Not critical enough:

This is another comment often found in student feedback and it is closely related to analysis. Being critical and being analytic are so closely related that tutors routinely link them in their comments and say things like "This piece of work lacks critical analysis". That said being critical and being analytic are not the same thing. While analysis is, as we have said, the process of taking something apart to see how it works being critical is all about asking the right questions. As we have already mention, simply describing what you have read is not enough at university level, it is important to explore your subject and interrogate your sources. Every book, article and website is open to question and must not be taken at face value if you wish to be seen as critically engaging with your material. Who wrote the piece you have just read? What is their agenda? Do they have a bias of any kind? Is the piece still relevant? When was it written? - has it been superseded by more recent research? Where was it written? Is it culturally or geographically specific? What evidence does the piece draw on? Is it a credible source of information? Are there alternative opinions to the one expressed in this source? The more questions you can raise the more critical your work will look even if you are not in a position to fully answer all of the questions identified. If your tutor is telling you that you are not being critical enough then this is where the problem lies.


Most students will be submitting their work digitally via Turnitin and while this has many benefits it has also given rise to some confusion at times. One of the most misunderstood aspect of the Turnitin system is the so called "Match Overview". The overview report has been designed to compare your piece of writing with a huge database of online sources to check for matches.
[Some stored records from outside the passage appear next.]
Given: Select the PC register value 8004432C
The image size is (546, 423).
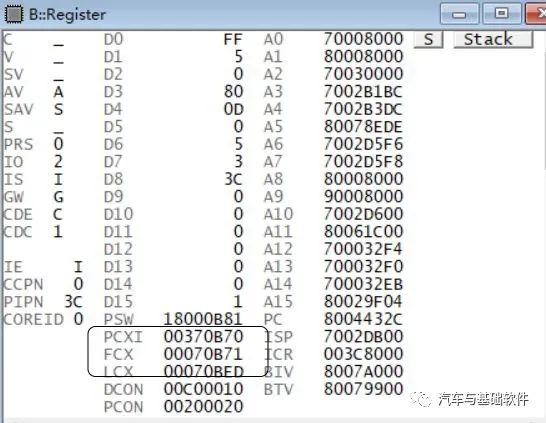Looking at the screenshot, I should pos(363,319).
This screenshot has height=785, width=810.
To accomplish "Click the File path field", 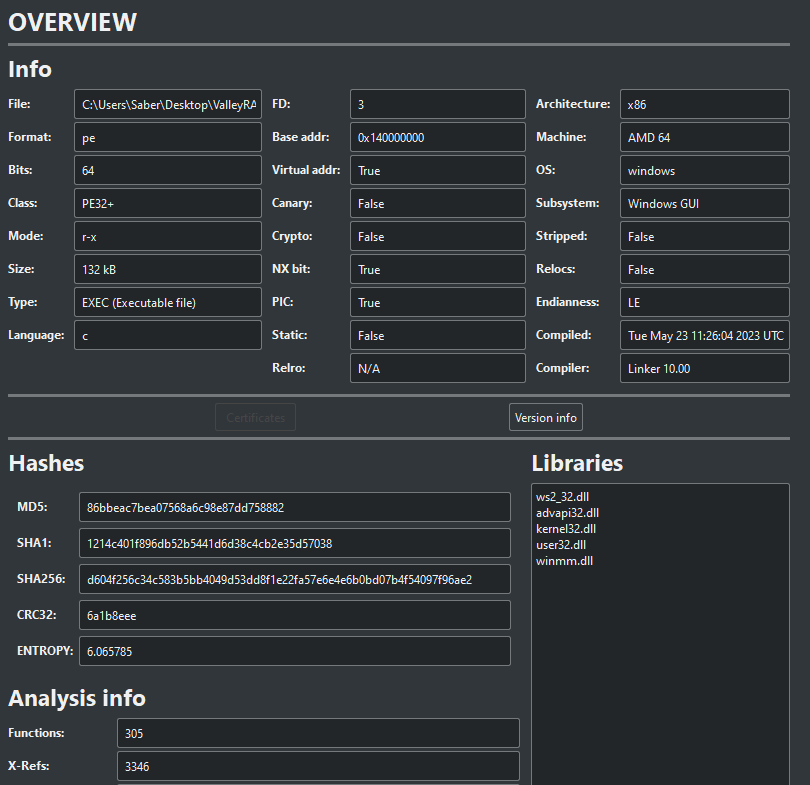I will pos(168,104).
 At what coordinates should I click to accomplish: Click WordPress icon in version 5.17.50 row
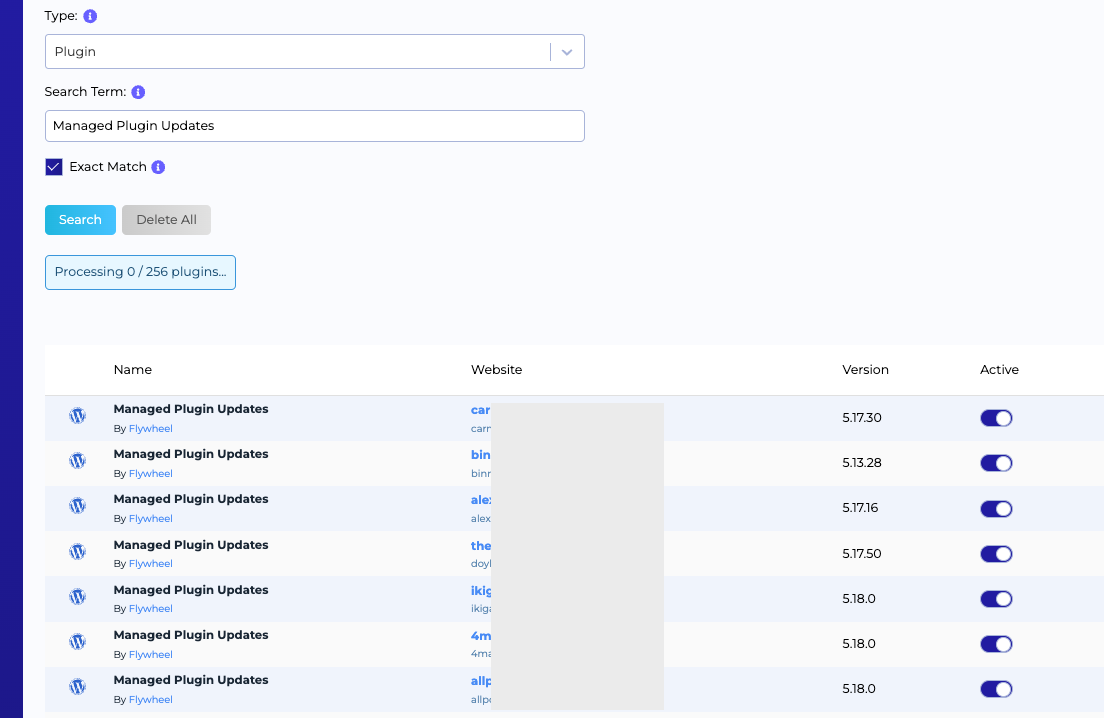[77, 551]
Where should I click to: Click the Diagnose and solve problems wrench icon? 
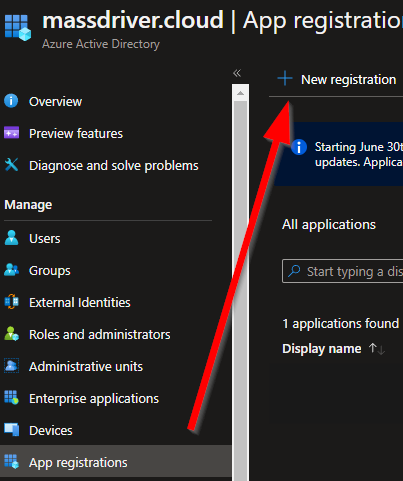[11, 165]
There are two myths that need to be exposed here. First, Turnitin DOES NOT CHECK FOR PLAGIARISM and second THERE IS NO OFFICIAL THRESHOLD SCORE. The "Match Overview" is a very blunt instrument for helping to flag matches between a students work and the database of sources, it cannot and does not pretend to interpret its findings. The percentage score generated by Turnitin is largely useless without a tutor placing it in context. For example, the Turnitin website provides this information for tutors using the system:

  • "A student has copied and pasted a chunk of text into their paper, due to a lack of knowledge on the topic they are covering. Their similarity score is 20%. In comparison, another student who has a firm basis of knowledge for the same assignment and knows enough to gather information from several sources to quote and reference correctly has a similarity score of 22%. Both students will be shown to have matches against our database. However, one of these students copied directly from a website, whereas the other provided properly sourced quotes."
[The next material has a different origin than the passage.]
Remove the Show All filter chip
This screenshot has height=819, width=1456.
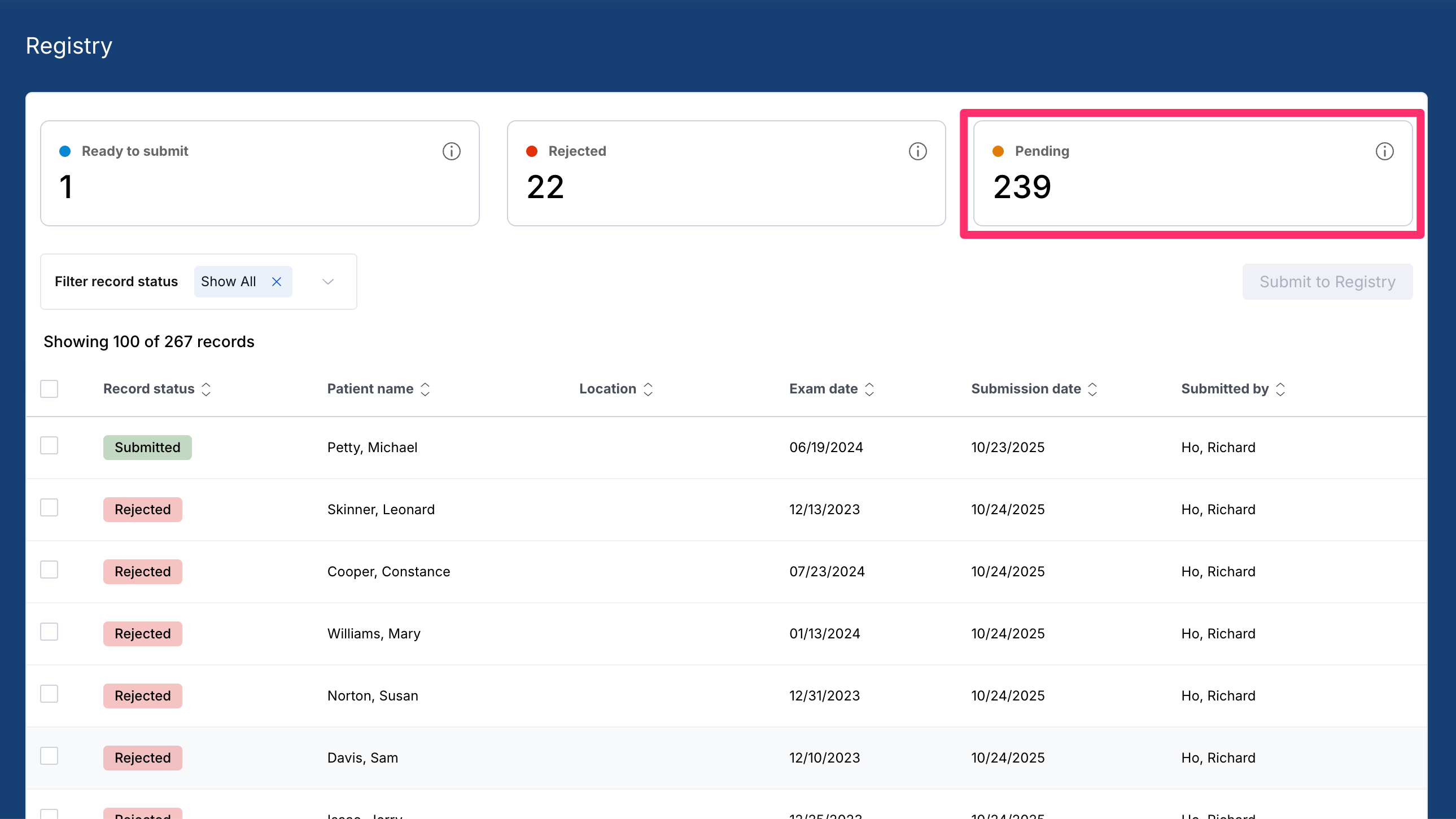(277, 282)
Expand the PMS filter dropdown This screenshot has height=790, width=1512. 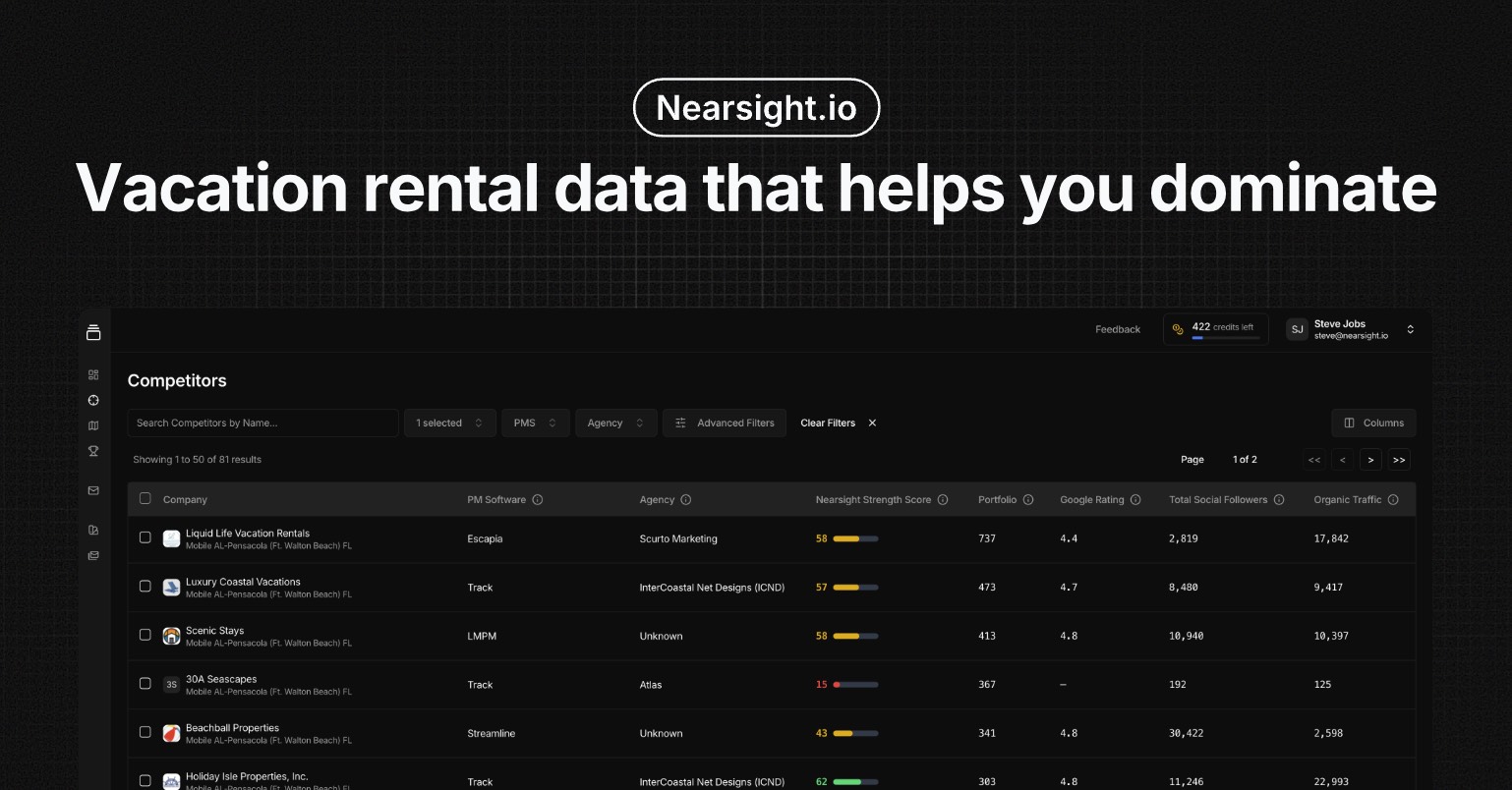[536, 423]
There are a number of reasons why Turnitin might report a significant "Match Score", it may be including your quotations, you may have neglected to reference a quoted body of text and this has been picked up. It may be that you have previously submitted a draft of your essay and Turnitin is comparing this with your final version, it may be that the nature of the essay or report you have submitted requires the inclusion of a large body of information legitimately taken from elsewhere.  As the Turnitin guide makes clear:

  • "It is perfectly natural for an assignment to match against some of our database. If your student has used quotes and has referenced correctly, there will be instances where we will find a match. The similarity score simply makes you aware of any problem areas in a student's paper; you can then use this as a tool as part of a larger process, in order to determine if the match is or is not acceptable."

If you are at all confused or concerned about a match score on a piece of your work contact the course tutor and discuss it with them.

Final Comments:

The simple fact of the matter is that there is very little that goes on at the university that doesn't benefit from discussion. The more you discuss your work, your feedback and your study anxieties with your tutors the more confident you will feel and the better your academic work will be. Remember, course work is not a trap that your tutors have set for you to watch you fail, they genuinely want you to do well!